Monday, August 16, 2010

Beating a Dead Horse

I talked recently in this post about how I'm struggling with the fact that I'm about to be a full-time (unpaid) working mama here in a few weeks.  Well the dread continues.  It's so strange because I feel so split in two different directions.  One part of me wants to run (not walk) toward the opportunities that await me and the other part wants to drag my heels hard so I can hold onto now a little bit longer. 

I know I'm beating a dead horse by constantly lamenting about the impending changes in our lives.  I know the only way for me to make peace with all this is for it to happen and for everything to be fine.  I know I just have to suck it up and get over the fact that someone else is going to have almost as much time with my son every week as I have with him.  That is much easier said than done though.  Even knowing I really like the woman who will be caring for him, it's so difficult for me to let go and trust the fact that he will be fine and he will adjust to our new circumstances.  I'm even dreaming about all this repeatedly, which is a sure sign of how much it's bothering me.   

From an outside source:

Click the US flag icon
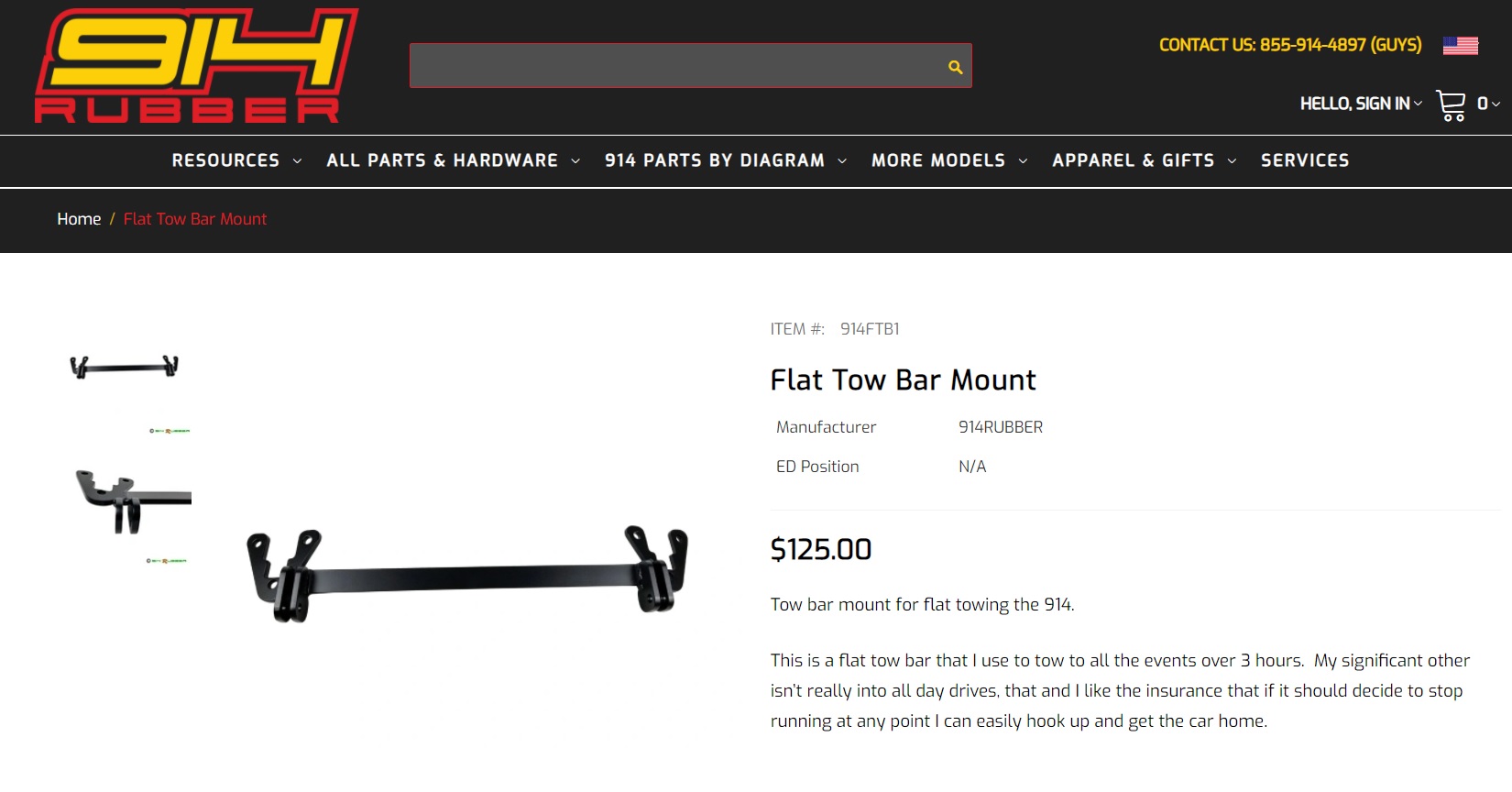The width and height of the screenshot is (1512, 792). click(1460, 45)
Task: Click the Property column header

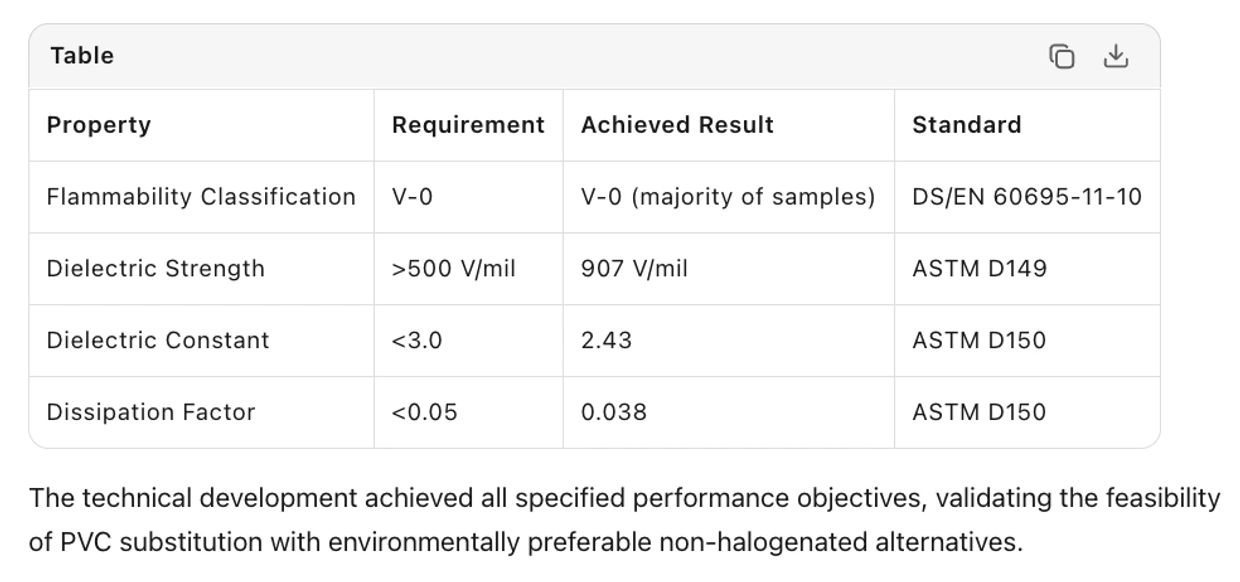Action: point(99,125)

To be honest, I don't even know why I'm writing this post.  I don't expect any comments because I know they won't really help anyway.  You guys have already said all there is to say--the only things that can be said.  I'm not going to feel better about this until after about a week of living through it.  Even then it will still be hard but it won't feel quite so all-encompassing.  *sigh*

Saturday, August 14, 2010

Another Blogging Buddy

This past Wednesday, I had a chance to meet up with Wendy and her daughter, Zoe.  Wendy's blog is one I've been following for quite a while now, throughout their adoption journey and into the beautiful family life they have now.  There's something so remarkable about getting to physically meet someone who, for all intents and purposes, you already know really well.  There is a transformation that happens throughout the adoption process, and when that 's shared through writing, there is a kinship that is unparalleled in other encounters.  Wendy and I talked about the fact that, even though our IRL friends do mean well and do try to understand, there is just something about the world of adoption that they can't break into without having experienced it first hand.  It's comforting to spend time around other people--other moms--who don't have the same questions and misconceptions that are all too prevalent in so many other situations.  We had a great day, hanging out at the Ann Arbor Hands-On Museum and then enjoying lunch at Zingerman's Delicatessen, followed by lots of great conversation while we waited out the afternoons' torrential downpours to subside.
We had a great day and considering we were accompanied by two little ones, we were able to talk quite a bit while the babies played or sat in our laps.  Great times!